Hello, NetWare pros:
I recently started a job for a NetWare 6.5 shop and I'm relatively inexperienced with the OS.
We have a server that used to host home directories for all students K-12. Recently, the box began to misbehave. It would first begin to run very slowly, then it wouldn't allow users to access resources, then it would stop responding to commands at the CLI. I didn't know of another way to bring it down other than to hold the power button. After it would come back up, I'd run dsrepair and get the time synced back up. I moved some of the student files over to a new server I built to spread the load, in case the troublesome box was overburdened.
Now, we have various files that we are unable to delete, either from a Windows workstation (CMD and Explorer) or from the server itself through nsninit/nsnshell. Windows says it "cannot read from the source file or disk" and NetWare just says it cannot delete it.
Have any of you run into this before? Are their any health checks/repairs I can run on the volumes if there are corruptions? Is it somehow possible to remove these "gunk" files?
Thanks in advance!
I recently started a job for a NetWare 6.5 shop and I'm relatively inexperienced with the OS.
We have a server that used to host home directories for all students K-12. Recently, the box began to misbehave. It would first begin to run very slowly, then it wouldn't allow users to access resources, then it would stop responding to commands at the CLI. I didn't know of another way to bring it down other than to hold the power button. After it would come back up, I'd run dsrepair and get the time synced back up. I moved some of the student files over to a new server I built to spread the load, in case the troublesome box was overburdened.

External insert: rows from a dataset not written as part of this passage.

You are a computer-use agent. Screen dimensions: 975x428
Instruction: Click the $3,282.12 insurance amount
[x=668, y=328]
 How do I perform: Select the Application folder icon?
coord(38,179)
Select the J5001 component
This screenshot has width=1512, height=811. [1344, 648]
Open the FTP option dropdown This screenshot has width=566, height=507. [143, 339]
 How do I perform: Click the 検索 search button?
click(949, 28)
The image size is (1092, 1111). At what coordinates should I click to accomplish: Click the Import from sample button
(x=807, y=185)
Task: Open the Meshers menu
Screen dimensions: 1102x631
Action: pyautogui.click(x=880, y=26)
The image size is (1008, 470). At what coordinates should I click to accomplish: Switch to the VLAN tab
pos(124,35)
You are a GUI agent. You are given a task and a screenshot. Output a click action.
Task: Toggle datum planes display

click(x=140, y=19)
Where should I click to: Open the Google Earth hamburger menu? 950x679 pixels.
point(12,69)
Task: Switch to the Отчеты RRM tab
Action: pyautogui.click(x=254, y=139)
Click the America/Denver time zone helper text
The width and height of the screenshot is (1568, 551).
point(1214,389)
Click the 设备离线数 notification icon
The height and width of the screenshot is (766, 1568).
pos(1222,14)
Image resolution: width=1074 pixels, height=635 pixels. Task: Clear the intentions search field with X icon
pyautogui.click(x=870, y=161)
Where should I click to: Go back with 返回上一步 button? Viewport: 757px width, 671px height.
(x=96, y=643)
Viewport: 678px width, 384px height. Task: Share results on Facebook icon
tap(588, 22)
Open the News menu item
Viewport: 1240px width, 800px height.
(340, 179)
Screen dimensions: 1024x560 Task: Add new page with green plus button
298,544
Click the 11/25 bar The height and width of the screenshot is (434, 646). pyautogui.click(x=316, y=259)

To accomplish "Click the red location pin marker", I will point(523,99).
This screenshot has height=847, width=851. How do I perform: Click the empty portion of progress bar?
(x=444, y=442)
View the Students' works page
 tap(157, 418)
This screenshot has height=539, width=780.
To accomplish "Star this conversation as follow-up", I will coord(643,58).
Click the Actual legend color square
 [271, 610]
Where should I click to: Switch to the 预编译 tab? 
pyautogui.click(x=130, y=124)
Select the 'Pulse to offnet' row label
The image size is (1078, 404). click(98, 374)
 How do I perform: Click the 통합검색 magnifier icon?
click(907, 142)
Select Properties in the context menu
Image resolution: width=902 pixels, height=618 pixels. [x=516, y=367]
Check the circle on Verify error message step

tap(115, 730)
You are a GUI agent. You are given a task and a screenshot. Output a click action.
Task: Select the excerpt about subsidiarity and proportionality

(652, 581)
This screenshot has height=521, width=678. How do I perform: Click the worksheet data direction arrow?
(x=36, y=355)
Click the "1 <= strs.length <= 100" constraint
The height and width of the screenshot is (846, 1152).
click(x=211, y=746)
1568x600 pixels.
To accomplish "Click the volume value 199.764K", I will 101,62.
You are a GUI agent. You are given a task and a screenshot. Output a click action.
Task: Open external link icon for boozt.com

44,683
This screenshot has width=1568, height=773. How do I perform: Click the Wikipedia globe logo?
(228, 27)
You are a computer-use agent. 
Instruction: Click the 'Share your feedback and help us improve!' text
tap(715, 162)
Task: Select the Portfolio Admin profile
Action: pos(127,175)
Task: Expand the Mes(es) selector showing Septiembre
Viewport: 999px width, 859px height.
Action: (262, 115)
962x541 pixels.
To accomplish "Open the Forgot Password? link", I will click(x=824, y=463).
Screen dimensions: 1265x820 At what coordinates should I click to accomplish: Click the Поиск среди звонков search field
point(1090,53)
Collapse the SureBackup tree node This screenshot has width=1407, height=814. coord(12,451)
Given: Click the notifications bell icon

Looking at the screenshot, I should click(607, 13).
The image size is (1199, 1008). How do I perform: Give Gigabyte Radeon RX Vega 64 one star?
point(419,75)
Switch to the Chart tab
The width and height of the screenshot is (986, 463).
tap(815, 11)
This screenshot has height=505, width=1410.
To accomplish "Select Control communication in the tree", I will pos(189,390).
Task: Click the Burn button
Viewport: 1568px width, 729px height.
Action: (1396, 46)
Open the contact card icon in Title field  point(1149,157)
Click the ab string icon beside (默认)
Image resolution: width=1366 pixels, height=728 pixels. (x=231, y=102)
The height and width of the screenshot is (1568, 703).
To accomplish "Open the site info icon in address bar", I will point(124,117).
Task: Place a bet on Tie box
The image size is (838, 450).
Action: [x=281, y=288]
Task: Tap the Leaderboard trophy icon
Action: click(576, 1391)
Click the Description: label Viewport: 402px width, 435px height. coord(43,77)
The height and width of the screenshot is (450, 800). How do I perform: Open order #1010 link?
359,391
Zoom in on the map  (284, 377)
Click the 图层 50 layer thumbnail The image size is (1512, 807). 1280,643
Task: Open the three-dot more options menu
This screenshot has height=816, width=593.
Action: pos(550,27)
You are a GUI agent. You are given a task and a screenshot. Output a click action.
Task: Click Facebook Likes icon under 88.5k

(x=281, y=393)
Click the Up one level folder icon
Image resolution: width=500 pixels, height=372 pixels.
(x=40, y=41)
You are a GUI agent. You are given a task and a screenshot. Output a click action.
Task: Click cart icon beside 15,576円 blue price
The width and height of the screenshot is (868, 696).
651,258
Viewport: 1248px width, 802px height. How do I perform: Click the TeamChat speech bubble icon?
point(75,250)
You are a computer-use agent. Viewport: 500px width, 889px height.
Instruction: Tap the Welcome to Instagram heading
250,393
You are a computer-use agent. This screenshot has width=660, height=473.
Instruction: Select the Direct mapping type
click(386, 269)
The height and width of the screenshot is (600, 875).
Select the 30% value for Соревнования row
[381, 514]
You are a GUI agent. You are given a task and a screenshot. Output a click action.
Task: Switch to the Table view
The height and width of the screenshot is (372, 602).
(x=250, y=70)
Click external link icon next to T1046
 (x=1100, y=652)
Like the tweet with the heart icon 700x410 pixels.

Now, we have various files that we are unable to delete, either from a Windows workstation (CMD and Explorer) or from the server itself through nsninit/nsnshell. Windows says it "cannot read from the source file or disk" and NetWare just says it cannot delete it.
Have any of you run into this before? Are their any health checks/repairs I can run on the volumes if there are corruptions? Is it somehow possible to remove these "gunk" files?
Thanks in advance!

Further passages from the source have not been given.